Magento uses the EAV (Entity Attribute Value) model so that Administrators can dynamically add attributes to entities such as “Product” and “Customer. This blog post provides a quick overview of the EAV model as a precursor to future blog posts discussing the planned introduction of a higher-level database persistence API. This higher-level API is planned to support EAV internally rather than having the MySQL table structures exposed directly to business logic.
Note that the new database persistence API is a long-term investigation. It is not currently assigned to a specific release. Plans around changes to the API will be discussed on this blog as a part of collecting community feedback.
Entities
Magento supports persistent entities such as “Customer” and “Product”. Entities are persisted in MySQL using multiple records spanning multiple database tables.
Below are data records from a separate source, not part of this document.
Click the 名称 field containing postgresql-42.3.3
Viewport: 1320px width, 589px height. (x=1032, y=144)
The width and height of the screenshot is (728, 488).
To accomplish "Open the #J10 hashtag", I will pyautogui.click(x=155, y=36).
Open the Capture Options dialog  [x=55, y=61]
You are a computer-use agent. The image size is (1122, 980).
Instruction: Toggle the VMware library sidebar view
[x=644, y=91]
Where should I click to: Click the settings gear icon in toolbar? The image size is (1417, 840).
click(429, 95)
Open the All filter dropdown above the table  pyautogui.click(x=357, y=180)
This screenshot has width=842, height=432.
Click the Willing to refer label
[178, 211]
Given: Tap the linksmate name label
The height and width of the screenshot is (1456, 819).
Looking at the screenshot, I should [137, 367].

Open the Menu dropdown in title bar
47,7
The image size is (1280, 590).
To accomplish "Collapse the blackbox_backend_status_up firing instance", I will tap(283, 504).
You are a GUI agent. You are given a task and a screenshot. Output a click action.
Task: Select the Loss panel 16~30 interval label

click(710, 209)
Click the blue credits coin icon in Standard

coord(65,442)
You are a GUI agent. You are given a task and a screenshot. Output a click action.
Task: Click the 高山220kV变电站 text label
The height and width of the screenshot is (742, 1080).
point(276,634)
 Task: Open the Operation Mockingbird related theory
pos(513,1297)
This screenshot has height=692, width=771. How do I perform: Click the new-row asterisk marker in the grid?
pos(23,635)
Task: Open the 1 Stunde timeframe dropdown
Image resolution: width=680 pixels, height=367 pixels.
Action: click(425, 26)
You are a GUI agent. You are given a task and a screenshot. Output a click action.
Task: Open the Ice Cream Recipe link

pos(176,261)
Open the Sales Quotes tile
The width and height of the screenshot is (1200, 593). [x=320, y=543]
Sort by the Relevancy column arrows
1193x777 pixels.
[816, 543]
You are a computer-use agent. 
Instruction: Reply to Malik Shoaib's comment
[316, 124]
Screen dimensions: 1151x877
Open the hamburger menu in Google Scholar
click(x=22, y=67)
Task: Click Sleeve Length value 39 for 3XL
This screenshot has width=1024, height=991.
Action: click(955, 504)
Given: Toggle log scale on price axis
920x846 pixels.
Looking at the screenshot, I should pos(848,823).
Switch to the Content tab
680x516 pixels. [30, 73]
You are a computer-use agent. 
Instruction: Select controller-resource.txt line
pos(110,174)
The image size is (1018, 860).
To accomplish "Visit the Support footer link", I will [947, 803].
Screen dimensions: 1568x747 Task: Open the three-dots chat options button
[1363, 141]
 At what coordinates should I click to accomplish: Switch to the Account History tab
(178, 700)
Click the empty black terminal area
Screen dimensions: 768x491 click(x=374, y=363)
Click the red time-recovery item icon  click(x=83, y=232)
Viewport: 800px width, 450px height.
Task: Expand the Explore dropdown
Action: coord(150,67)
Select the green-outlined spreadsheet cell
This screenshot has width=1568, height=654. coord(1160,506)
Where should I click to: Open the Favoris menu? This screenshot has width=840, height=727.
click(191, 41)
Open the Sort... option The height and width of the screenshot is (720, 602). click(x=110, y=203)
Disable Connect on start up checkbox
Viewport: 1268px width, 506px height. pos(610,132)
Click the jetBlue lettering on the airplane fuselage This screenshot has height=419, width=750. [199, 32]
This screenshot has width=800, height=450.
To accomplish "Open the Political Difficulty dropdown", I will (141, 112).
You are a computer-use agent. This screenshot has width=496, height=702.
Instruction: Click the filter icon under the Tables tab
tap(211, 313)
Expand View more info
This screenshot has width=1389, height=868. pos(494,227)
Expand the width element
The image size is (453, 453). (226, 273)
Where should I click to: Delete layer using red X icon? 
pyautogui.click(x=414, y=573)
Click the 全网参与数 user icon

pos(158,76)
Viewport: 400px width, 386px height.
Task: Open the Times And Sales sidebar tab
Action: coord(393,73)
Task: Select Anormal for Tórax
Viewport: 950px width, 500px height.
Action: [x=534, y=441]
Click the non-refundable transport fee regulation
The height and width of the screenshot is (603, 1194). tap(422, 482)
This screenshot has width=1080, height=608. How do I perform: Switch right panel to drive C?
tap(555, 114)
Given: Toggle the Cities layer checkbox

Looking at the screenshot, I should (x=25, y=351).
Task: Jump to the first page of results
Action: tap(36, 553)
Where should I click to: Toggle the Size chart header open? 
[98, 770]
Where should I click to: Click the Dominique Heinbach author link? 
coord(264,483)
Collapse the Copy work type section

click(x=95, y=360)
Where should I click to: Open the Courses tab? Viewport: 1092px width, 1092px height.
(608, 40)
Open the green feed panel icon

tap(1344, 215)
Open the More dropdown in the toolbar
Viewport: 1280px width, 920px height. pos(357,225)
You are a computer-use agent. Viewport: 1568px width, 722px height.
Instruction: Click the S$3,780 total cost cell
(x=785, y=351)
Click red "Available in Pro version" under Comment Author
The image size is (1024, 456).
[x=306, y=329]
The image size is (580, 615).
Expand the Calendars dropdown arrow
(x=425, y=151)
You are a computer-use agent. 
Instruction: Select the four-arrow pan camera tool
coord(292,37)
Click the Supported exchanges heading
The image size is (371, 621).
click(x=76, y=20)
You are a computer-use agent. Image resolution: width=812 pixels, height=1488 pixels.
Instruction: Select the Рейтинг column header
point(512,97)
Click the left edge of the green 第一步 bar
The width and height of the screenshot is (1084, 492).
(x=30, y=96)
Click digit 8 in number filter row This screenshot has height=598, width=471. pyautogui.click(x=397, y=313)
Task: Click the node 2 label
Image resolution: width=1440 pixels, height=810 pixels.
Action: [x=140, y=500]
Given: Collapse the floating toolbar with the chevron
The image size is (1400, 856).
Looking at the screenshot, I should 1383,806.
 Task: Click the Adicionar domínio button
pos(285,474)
Each entity has a series of named attributes. For example, in the underlying primary entity table (“catalog_product_entity” for products), some attributes are stored directly in table columns (such as “updated_at”), while others are stored in a special format referred to as EAV (the Entity Attribute Value model). There are three main types of attributes:
In practice the first two types of attributes are very similar. They are known to programmers when code is written and so can be built into the code base. Custom attributes, on the other hand, are (generally) not known when developers write code, as they are defined by merchants in the Admin panel. As a result, a dedicated table column with the same name cannot be used for custom attributes. New attributes can appear at any time, and changing the database schema typically requires system downtime, especially for larger tables.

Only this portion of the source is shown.